Ignacio Buqueras, chairman of the commission that drew up the report, said Spain needs a "rational timetable... eight hours for work, eight hours for rest and eight hours for other activities".

"The fact that Spain for more than 71 years has not been in the correct time zone causes us to get up too early and sleep on average one hour less than the time recommended by the World Health Organisation," said his report.

"Our timetable is determined more by the sun than by the clock.
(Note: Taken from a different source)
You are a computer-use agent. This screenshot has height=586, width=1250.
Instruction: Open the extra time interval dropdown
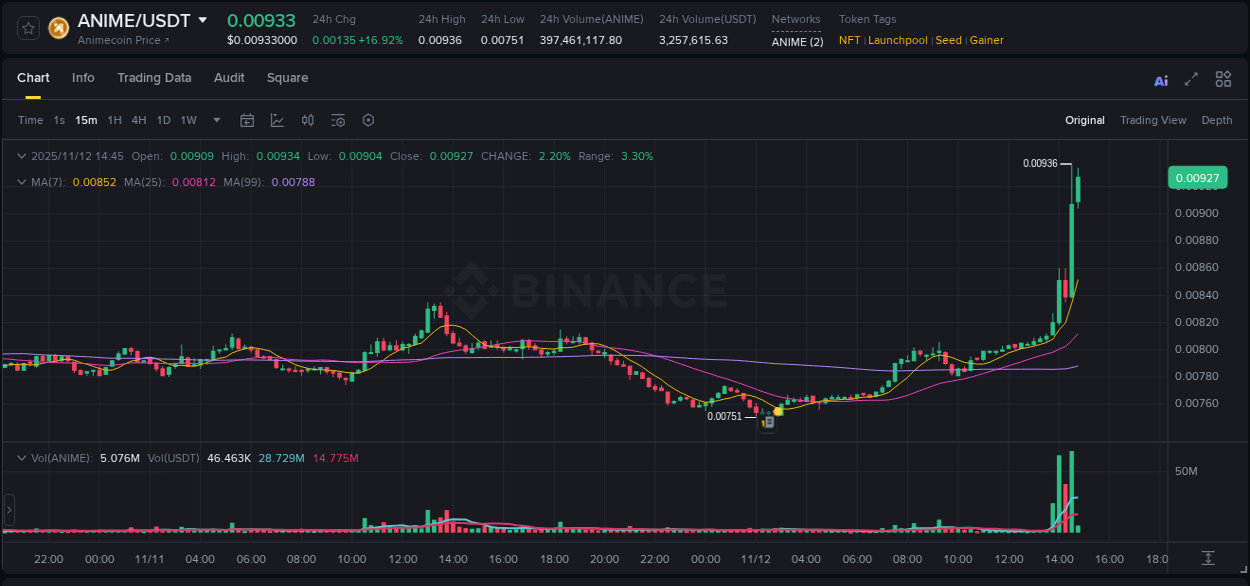(215, 120)
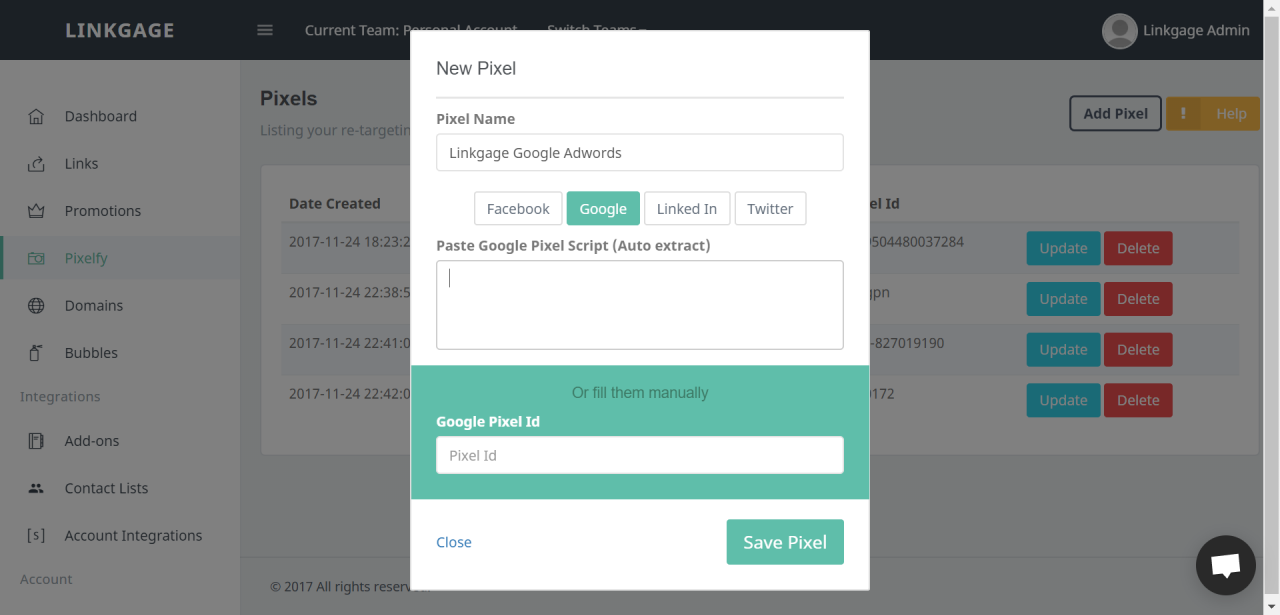
Task: Click the Pixel Name input field
Action: pyautogui.click(x=640, y=153)
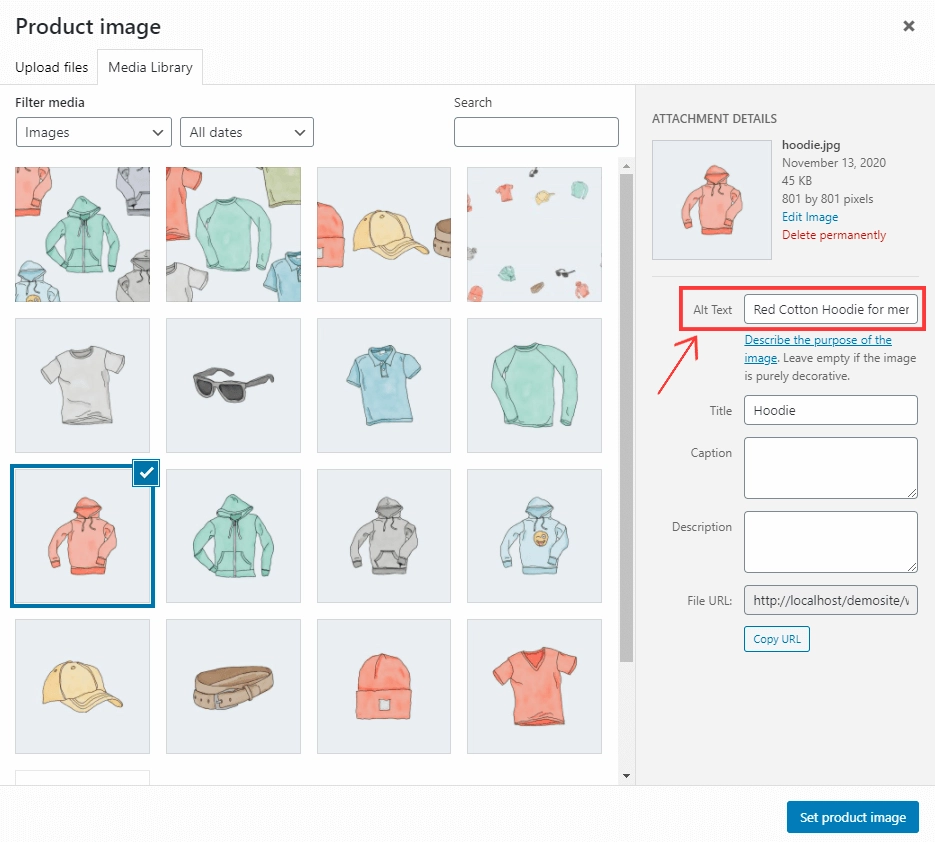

We eat at one o'clock in the afternoon and dine at eight, according to the sun, but the clock says it is three o'clock and 10 o'clock," the text said.

Shifting the time zone would give Spain "more time for the family, for training, for personal life and leisure and would avoid wasted time during the workday," the report said.
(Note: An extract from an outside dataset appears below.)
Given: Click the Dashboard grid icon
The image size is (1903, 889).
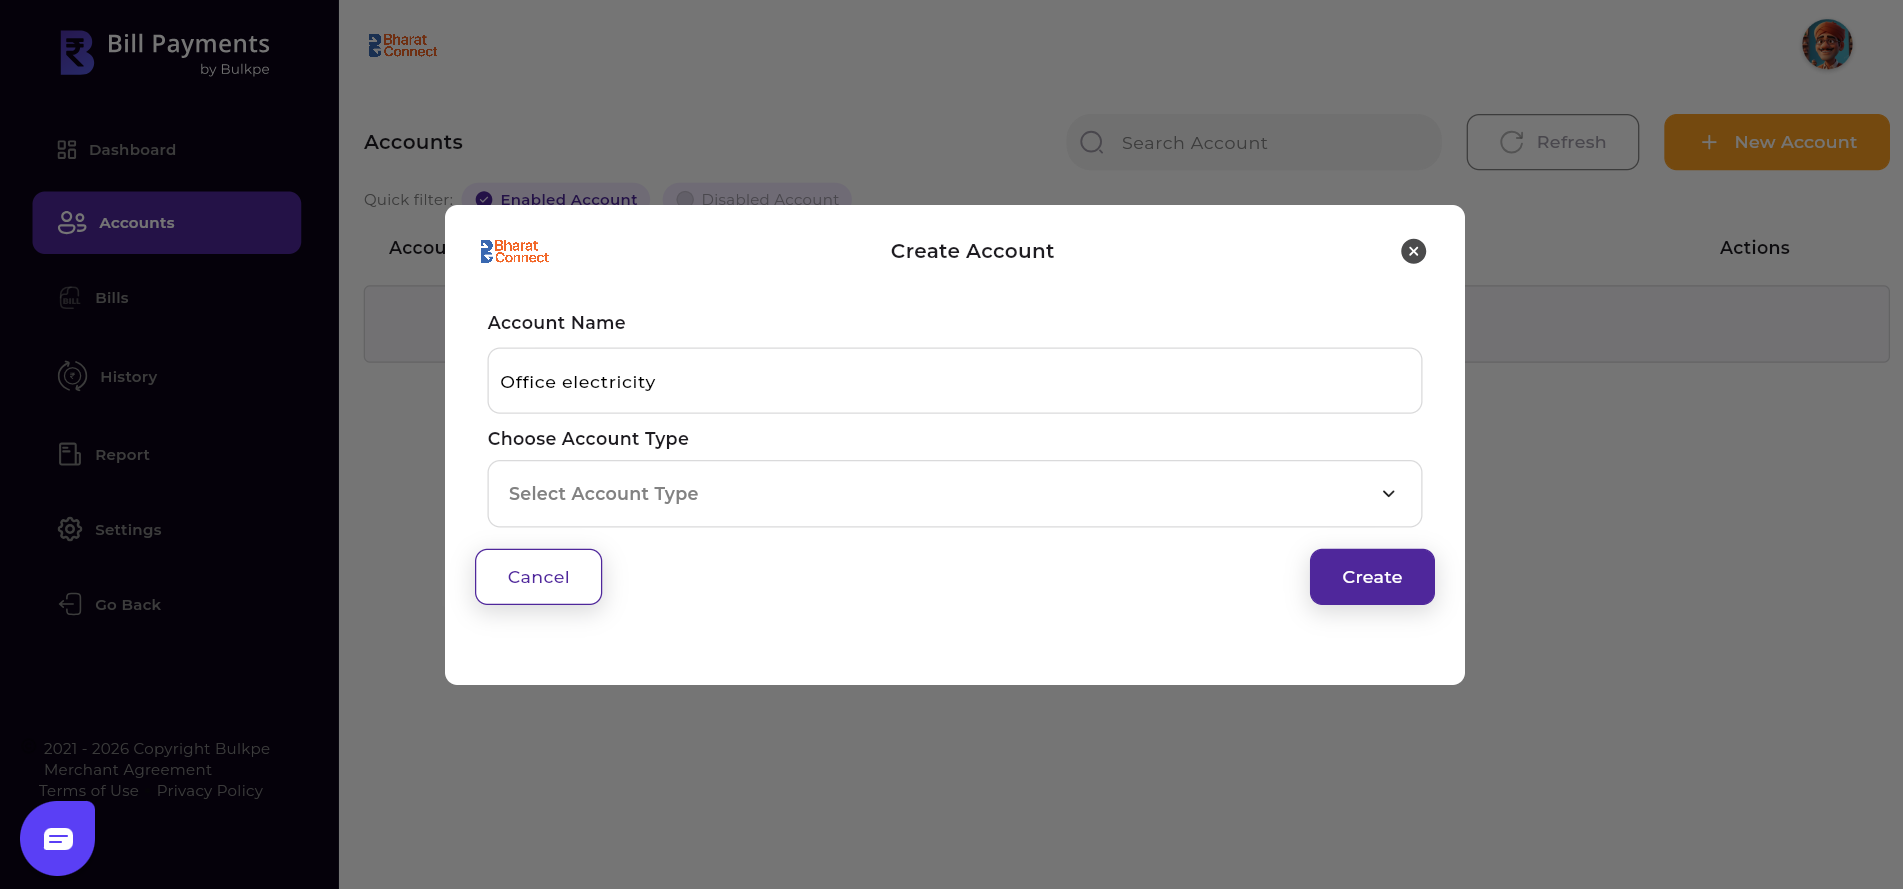Looking at the screenshot, I should coord(67,150).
"The results would bring us into line with Europe in many respects in which we currently differ, particularly in productivity and competitiveness, in having a balanced family life and in sharing family duties."

The report proposes that the government promote a more regular working day "with a maximum one-hour break for lunch, preferably from 1:00 to 2:00 pm,which would also make the mid-morning coffee break unnecessary".

These old habits will be hard to break, however.

Buqueras says that most public offices ignore existing regulations that require them to finish the working day at 6:00 pm -- though some are starting to change.

Madrid town hall has imposed a 5:00 pm finish since 2010 -- reining it in from 7:00 pm previously. This has led to "savings of about 30 percent in the electricity bill for the lights and computers", says spokesman Nacho Garcia Salgado.

In the private sector, the big energy company Iberdrola has imposed working hours of 7:15 am to 3:30 pm, where the day used to last until 6:30 pm.

That leaves workers "the afternoon free to attend to their personal life", says Angeles Alcazar, the company's social projects manager.

Since then, "accidents at work have decreased by 10 percent" and productivity has risen, with 500,000 work-hours estimated to have been saved.

"There is still much left to do," Alcazar said.

"We are one of the countries that works the most hours but comes out the least productive."

Proponents of a change say prime time broadcasts should be brought forward, particularly films and football matches which sometimes kick off as late as 11:00 pm.

The shake-up would be particularly difficult in the current economic crisis, when "for economic reasons, salaries are being cut and workdays are getting longer," says Angels Valls, a researcher in labour relations at the business school ESADE.

"It is a cultural matter, and the historical roots are hard to change."